La mayoría de los días mi vecina y yo compartimos unos minutos de balcón a balcón. El otro día hablamos de cómo habría sido todo esto en otra época. «¿Te imaginas cómo sería si solo pudiéramos comunicarnos por el fijo?», «¿y si esto nos hubiera pasado hace 30 años?». Ella también se ha abonado a las videollamadas.

Anoche volví a pensar en ello después de la ronda diaria -probamos la videollamada de messenger con juegos y otras chorradas que a los niños les hizo mucha gracia-. En esta sociedad ahora tan hiperconectada, sin todo esto la sensación de encierro sería aún mayor. Entonces me imaginé treinta años atrás: En casa, con solo siete años, junto a mis padres y con mi hermano. El acceso a la información sería diferente y también las opciones de entretenimiento. Las nuevas tecnologías nos dan mucho de todo. Treinta años atrás el videoclub lo teníamos en la calle, pero estaría cerrado por no ser actividad esencial. Ahora apretando un botón del mando se nos abren pasillos y pasillos repletos de películas, series, documentales,... Una oferta infinita.

Hace treinta años, no tendríamos acceso cada día al material que nos envían al correo desde el cole para seguir con nuestro curso.

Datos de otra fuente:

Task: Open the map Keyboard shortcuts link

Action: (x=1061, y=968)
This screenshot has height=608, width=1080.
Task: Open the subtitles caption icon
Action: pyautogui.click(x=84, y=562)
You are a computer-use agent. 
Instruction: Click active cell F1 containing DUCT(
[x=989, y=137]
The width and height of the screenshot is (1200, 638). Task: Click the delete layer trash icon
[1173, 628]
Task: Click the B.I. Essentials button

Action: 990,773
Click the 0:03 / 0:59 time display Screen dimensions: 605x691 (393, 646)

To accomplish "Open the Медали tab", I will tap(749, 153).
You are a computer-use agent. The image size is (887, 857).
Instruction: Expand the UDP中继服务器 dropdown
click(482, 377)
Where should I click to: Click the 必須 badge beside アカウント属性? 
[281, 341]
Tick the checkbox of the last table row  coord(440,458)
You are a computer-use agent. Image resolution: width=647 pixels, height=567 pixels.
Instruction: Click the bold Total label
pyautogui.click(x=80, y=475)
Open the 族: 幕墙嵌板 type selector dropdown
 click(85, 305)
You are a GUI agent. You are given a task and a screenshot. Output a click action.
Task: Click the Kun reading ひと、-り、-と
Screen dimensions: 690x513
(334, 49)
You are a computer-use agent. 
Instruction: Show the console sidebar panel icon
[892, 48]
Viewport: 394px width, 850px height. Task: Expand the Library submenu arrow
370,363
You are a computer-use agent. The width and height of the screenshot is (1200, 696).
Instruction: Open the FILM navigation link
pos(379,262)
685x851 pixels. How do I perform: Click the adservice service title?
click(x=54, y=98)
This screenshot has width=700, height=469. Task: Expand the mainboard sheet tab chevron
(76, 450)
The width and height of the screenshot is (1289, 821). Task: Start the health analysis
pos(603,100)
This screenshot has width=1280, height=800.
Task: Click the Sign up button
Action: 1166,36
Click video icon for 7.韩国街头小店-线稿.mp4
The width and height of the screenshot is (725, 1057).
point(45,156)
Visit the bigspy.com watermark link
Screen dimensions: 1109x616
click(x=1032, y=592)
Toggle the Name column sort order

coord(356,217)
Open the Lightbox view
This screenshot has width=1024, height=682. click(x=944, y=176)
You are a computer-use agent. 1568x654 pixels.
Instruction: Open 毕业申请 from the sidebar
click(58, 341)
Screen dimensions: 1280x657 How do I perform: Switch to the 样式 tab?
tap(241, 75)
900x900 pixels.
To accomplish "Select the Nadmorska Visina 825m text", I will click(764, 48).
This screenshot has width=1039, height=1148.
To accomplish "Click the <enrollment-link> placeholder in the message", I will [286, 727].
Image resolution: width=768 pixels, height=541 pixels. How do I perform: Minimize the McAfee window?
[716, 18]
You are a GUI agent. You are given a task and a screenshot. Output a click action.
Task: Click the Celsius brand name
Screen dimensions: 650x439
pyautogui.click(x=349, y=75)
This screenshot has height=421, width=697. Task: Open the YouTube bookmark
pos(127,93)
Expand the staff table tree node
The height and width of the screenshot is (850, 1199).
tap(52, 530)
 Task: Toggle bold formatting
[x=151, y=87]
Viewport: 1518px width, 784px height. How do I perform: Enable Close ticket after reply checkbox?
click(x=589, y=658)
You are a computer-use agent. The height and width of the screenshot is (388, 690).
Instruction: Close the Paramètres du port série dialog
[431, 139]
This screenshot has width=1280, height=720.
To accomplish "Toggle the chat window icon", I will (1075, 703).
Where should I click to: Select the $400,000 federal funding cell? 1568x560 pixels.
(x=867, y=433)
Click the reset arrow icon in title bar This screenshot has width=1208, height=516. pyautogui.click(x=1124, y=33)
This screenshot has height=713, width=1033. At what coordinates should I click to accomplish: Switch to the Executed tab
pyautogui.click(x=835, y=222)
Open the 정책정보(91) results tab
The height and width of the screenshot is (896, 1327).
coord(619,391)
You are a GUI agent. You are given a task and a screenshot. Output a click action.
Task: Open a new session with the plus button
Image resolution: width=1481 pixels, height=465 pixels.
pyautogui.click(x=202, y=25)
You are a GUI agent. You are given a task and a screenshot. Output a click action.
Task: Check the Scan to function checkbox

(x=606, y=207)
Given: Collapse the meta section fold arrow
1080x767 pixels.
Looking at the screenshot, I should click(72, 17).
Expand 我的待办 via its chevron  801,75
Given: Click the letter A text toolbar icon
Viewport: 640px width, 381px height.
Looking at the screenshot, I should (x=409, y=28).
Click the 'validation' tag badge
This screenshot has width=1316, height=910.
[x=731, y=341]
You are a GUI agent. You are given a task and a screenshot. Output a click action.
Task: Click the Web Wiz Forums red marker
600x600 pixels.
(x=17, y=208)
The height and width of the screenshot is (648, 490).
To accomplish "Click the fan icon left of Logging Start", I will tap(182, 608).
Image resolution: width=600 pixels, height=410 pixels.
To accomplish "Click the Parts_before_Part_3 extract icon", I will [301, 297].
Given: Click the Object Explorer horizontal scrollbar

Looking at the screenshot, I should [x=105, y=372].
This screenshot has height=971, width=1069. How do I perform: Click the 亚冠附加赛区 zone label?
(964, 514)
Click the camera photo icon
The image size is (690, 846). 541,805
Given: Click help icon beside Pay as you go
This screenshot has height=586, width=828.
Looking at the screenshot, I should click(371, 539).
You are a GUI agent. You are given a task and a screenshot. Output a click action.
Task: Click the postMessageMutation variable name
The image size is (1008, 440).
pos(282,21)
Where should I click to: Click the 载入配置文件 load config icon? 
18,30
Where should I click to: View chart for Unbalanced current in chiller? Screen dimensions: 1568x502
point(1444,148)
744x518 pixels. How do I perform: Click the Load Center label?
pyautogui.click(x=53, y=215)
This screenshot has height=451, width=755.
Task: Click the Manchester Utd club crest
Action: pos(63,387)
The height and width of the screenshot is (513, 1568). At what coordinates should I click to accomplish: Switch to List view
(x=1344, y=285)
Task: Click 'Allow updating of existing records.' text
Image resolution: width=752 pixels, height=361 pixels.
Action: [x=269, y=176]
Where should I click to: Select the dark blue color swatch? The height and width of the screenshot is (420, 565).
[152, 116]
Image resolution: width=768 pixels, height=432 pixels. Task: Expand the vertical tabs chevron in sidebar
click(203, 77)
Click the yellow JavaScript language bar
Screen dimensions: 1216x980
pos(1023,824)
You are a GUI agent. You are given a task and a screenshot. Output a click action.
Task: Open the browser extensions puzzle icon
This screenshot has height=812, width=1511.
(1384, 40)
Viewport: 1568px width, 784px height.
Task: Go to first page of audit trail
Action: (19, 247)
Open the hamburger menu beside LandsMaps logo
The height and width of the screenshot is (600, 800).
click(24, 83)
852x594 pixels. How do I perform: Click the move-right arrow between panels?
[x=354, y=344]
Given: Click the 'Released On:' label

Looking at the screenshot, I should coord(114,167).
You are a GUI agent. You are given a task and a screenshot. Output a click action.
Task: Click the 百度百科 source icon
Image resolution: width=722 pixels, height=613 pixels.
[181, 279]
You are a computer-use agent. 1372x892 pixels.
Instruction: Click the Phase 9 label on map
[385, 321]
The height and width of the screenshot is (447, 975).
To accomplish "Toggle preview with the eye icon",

Tampoco pasaríamos algunos ratos muertos mirando a otros por la ventana de las redes sociales, pero haríamos otras cosas, otras diferentes. No podríamos contactar con ese pequeño comercio que hoy nos sirve a domicilio tras enviarles un email o whatsapp. El teletrabajo sería imposible. La verdad es que no tendríamos muchas cosas de las que tenemos ahora, cierto. Muchas. Y entonces vuelvo a pensar en que en este confinamiento, o en cualquiera, sí hay algo que echamos en falta y es lo que cada día nos mueve a hacer nuestras videollamadas: el contacto, el abrazo, la sonrisa amiga... Hoy entiendo que esas videollamadas, ese acercamiento, es un intento de resarcirnos. Pero esta rutina, lo juro, la destierro de mi vida en cuanto pueda salir por la puerta mi casa.